Ces photographies montrent en partie la vie de ce village, grandeurs et misères, la beauté des femmes et des hommes et les gradations des couleurs sur leur peau, une certaine façon d’être ensemble, Elles tentent de témoigner poétiquement de la sensualité d'un monde paysan ou la parole est reine.
En arrière plan de ces photographies, il y a la rencontre des travaux de Cheikh Anta Diop. La découverte que j’y fis que les premiers pharaons étaient noirs, et que les cultures noires sont les héritières de la grande civilisation égyptienne, les langues de l’ouest africain descendant de l’égyptien des hiéroglyphes comme notre langue descend du latin et du grec, m’a bouleversé. Pour moi, ayant grandi devant les cartes du monde dessinées pendant la colonisation, il allait de soit que, même si les premiers homo sapiens étaient nés en Afrique noire, mes ancêtres en culture étaient comme moi, donc avec la peau blanche. Blancs étaient les Romains, blancs étaient les Grecs, blancs étaient donc les Egyptiens, –peut-être un peu brunis par le soleil de l'Afrique–, les Noirs ne pouvant être que sur les bas côtés de la grande marche des hommes vers le savoir et la « civilisation ». Cette prise de conscience m’a bouleversé et a été le fil conducteur de ce travail.»

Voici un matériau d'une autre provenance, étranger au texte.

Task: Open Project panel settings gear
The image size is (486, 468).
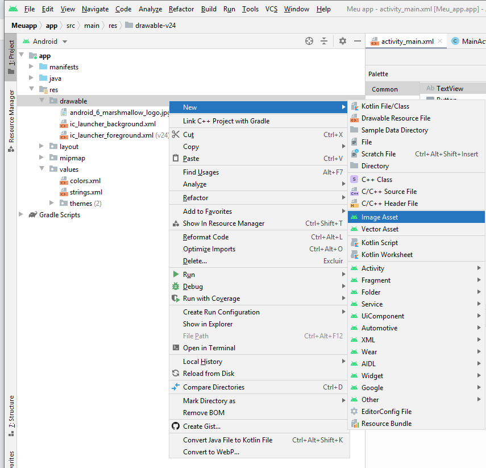Action: coord(342,41)
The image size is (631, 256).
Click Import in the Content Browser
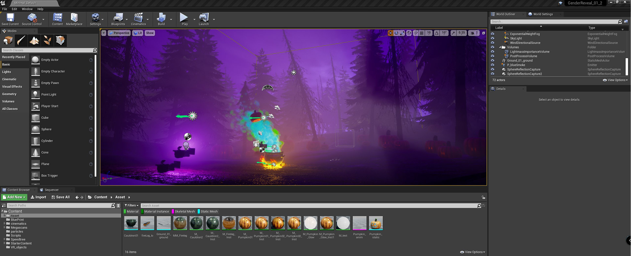pos(38,197)
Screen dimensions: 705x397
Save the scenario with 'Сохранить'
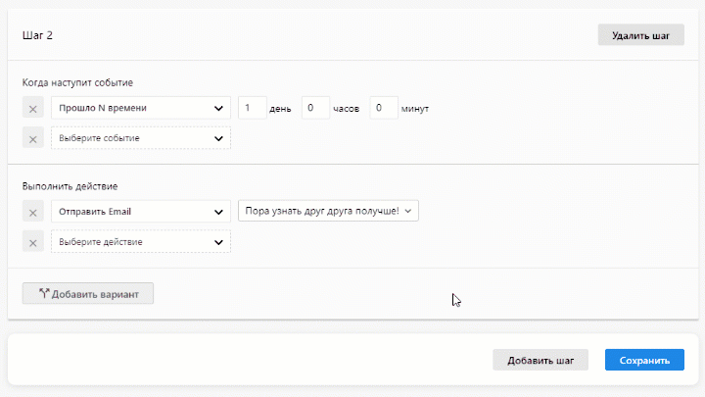643,360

Le livre, réunissant ces photographies, a été publié en janvier 2011 aux éditions Créaphis. Il se veut un hommage à une Afrique vivante, digne, avec son goût de la parole, sa relation si particulière au temps, et sa culture orientée vers le vivre ensemble d’une société qui fonctionne à sa manière et à ses rythmes et qui pourrait facilement atteindre l’autosuffisance. Boris Boubacar Diop y a écrit un beau texte grave, sous forme de conte, et y donne la parole à ces moments de la vie de tous les jours.